Input records
______________________________
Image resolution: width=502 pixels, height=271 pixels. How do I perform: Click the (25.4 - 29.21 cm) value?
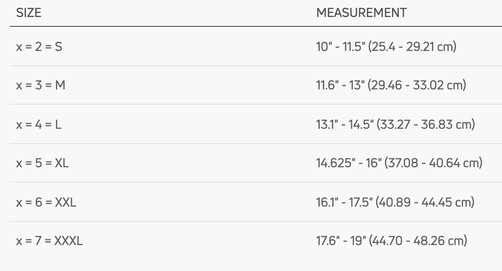click(412, 47)
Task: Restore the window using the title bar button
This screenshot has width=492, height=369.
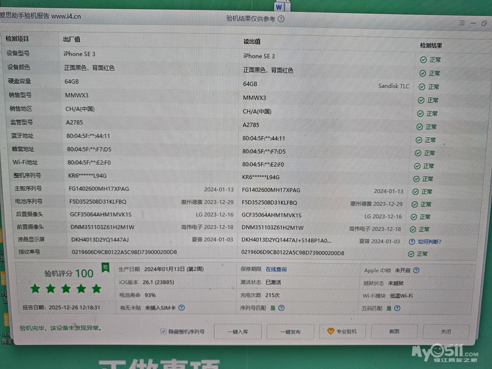Action: pos(484,23)
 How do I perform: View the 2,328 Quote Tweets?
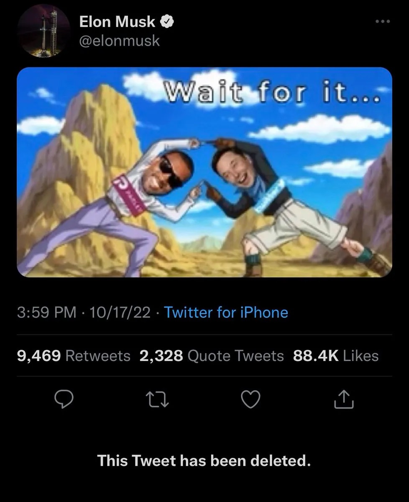coord(212,356)
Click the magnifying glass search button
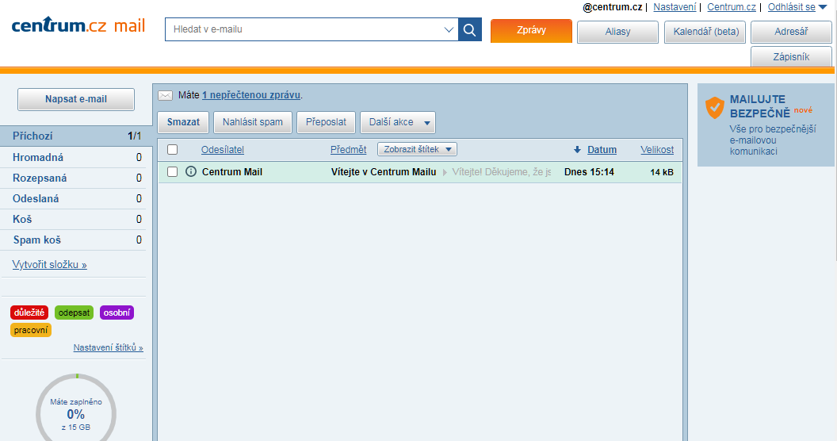837x441 pixels. coord(470,30)
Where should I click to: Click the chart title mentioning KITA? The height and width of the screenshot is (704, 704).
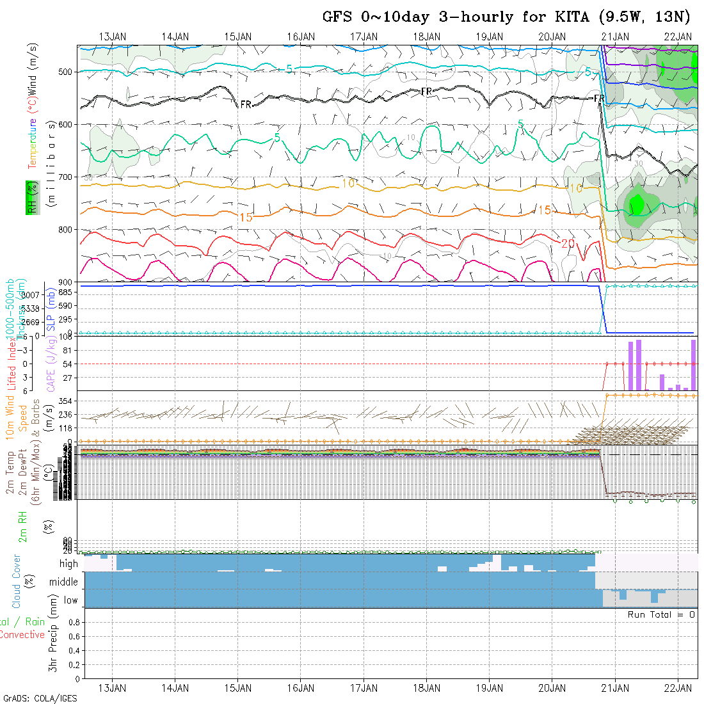pyautogui.click(x=506, y=17)
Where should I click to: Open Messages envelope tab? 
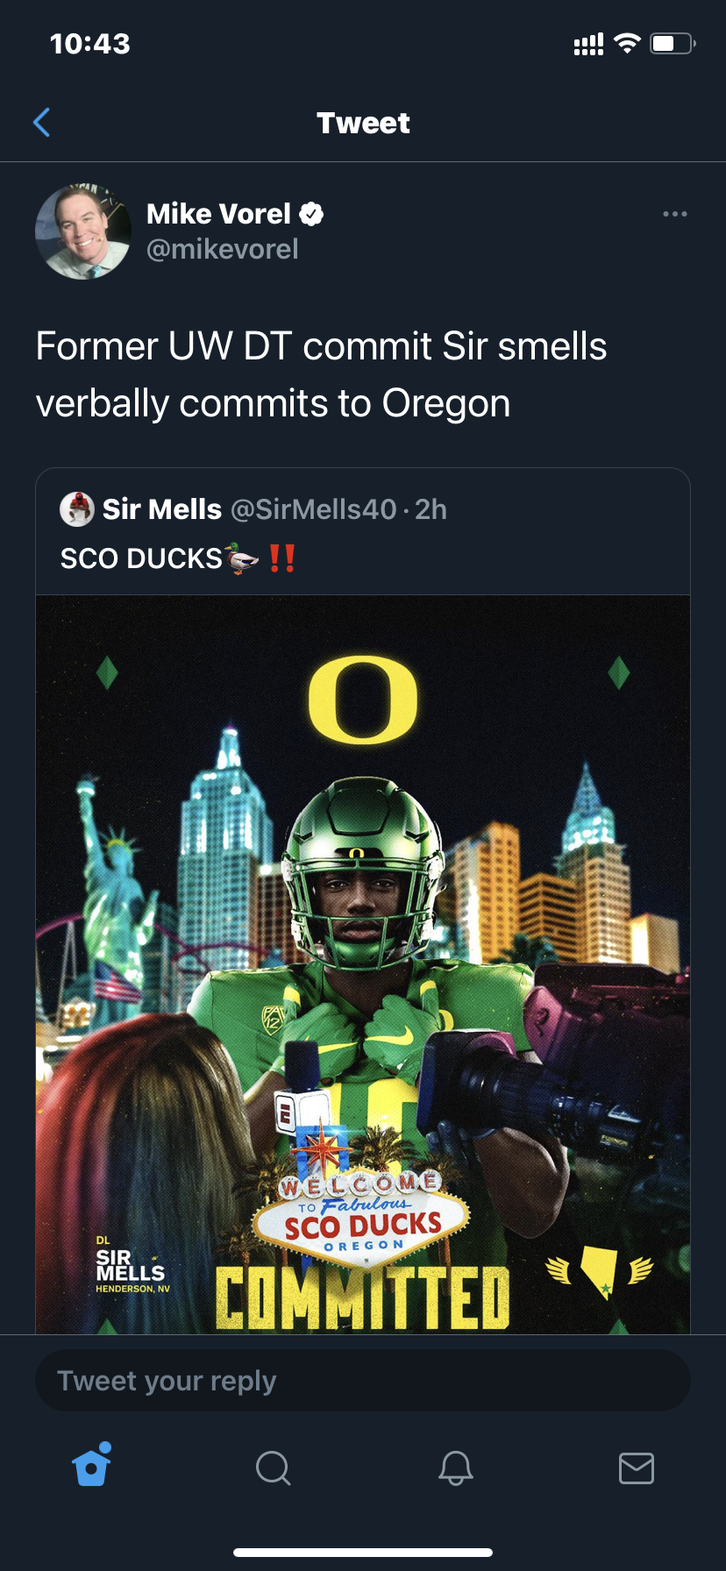(636, 1467)
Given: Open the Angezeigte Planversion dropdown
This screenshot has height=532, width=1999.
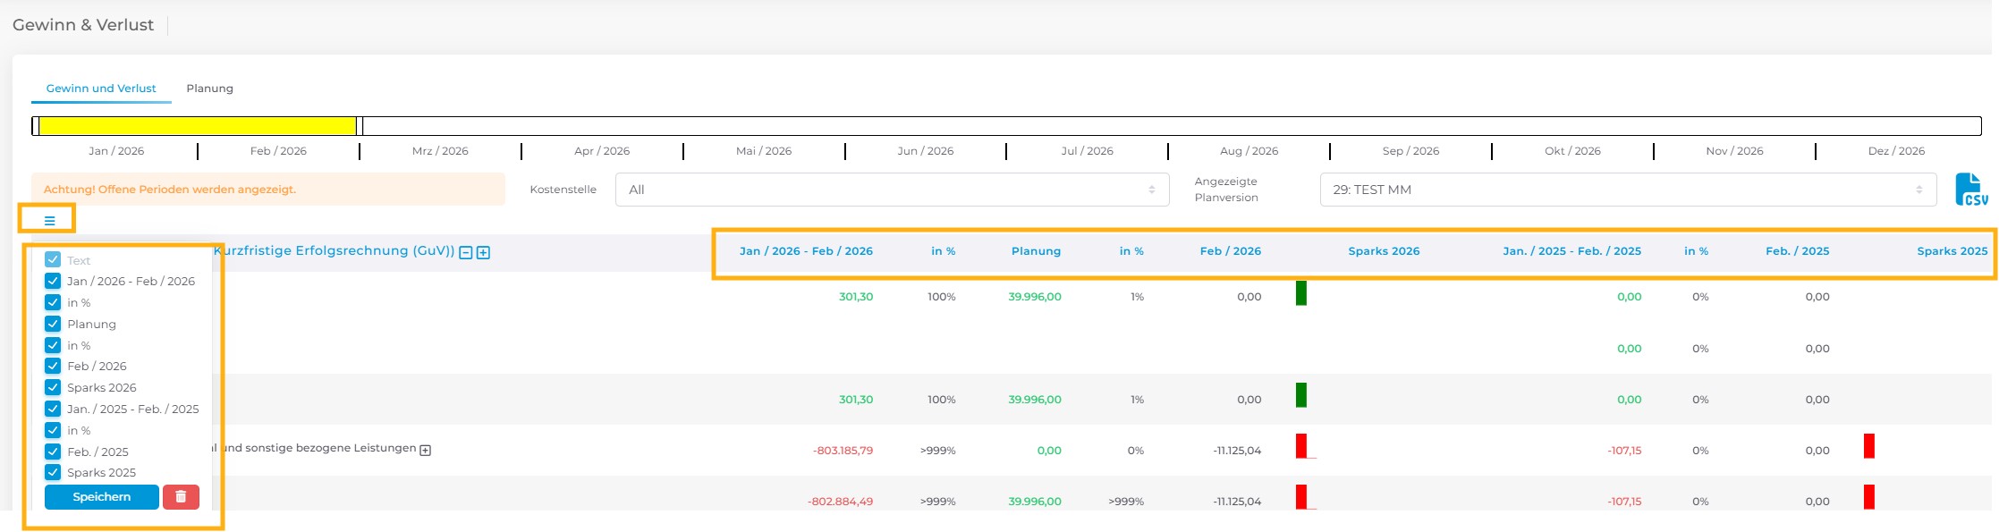Looking at the screenshot, I should click(x=1627, y=190).
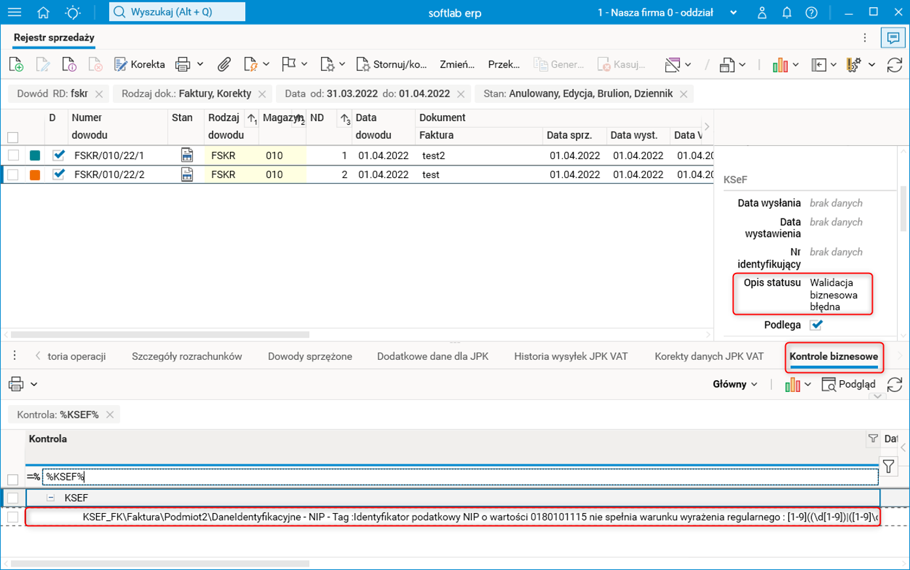Switch to Dowody sprzężone tab
Screen dimensions: 910x570
point(310,356)
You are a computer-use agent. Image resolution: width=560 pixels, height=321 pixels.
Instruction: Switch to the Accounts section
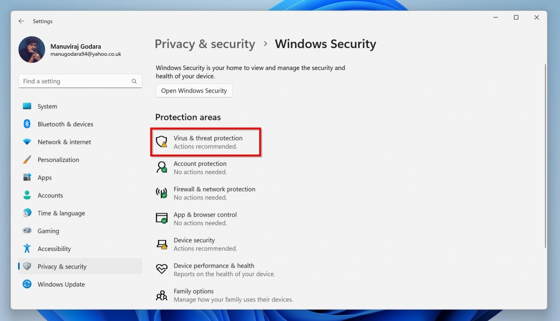[x=50, y=195]
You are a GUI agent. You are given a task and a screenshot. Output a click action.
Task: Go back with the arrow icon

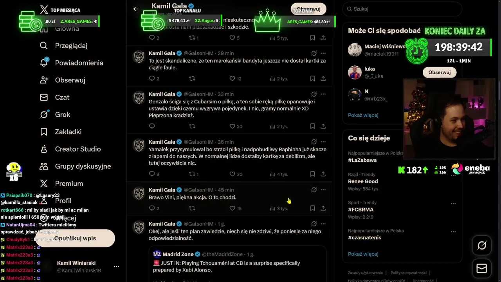[x=136, y=9]
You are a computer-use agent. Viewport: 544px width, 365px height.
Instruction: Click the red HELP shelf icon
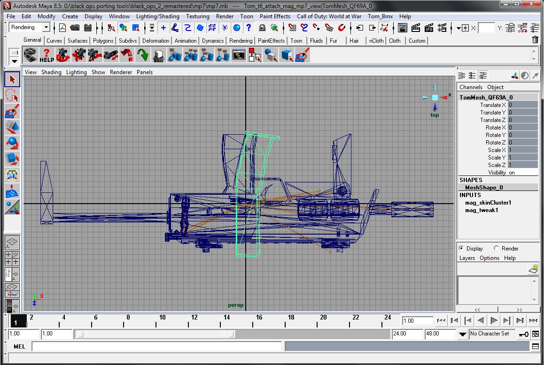point(47,55)
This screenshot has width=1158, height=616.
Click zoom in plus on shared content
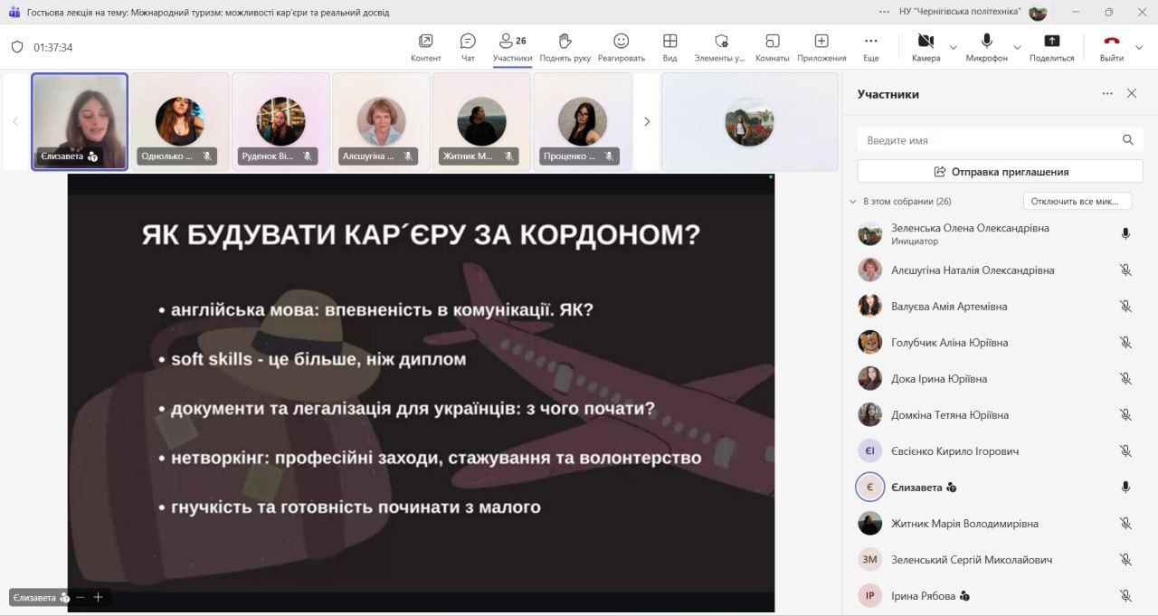coord(98,597)
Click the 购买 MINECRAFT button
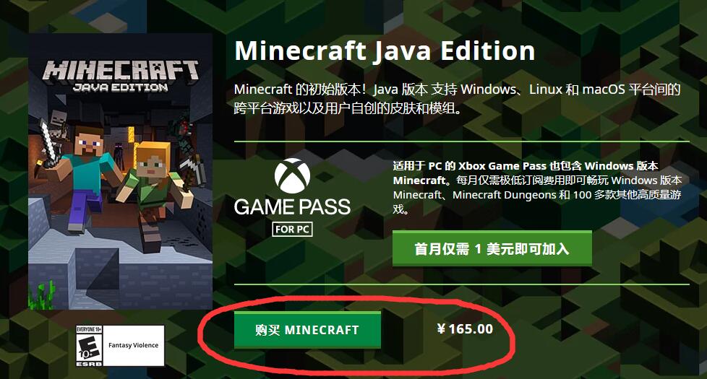The height and width of the screenshot is (379, 707). 307,330
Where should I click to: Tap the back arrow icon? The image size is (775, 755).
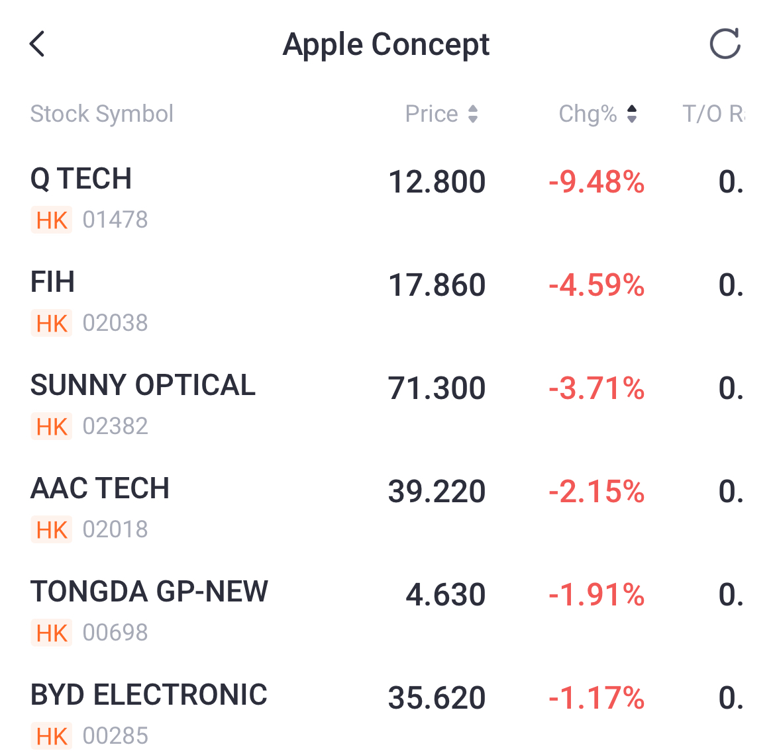click(38, 44)
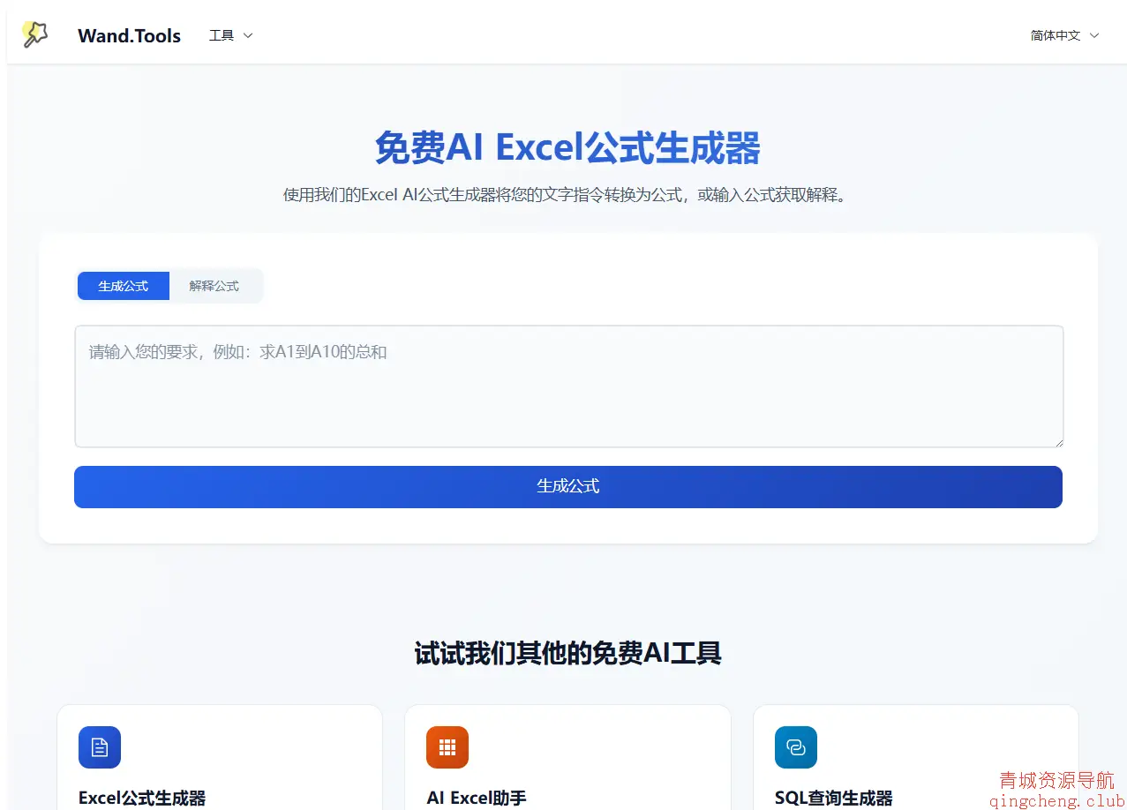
______________________________
Across the records above, how many lines contain the word "computer"? Please give that number alone.

2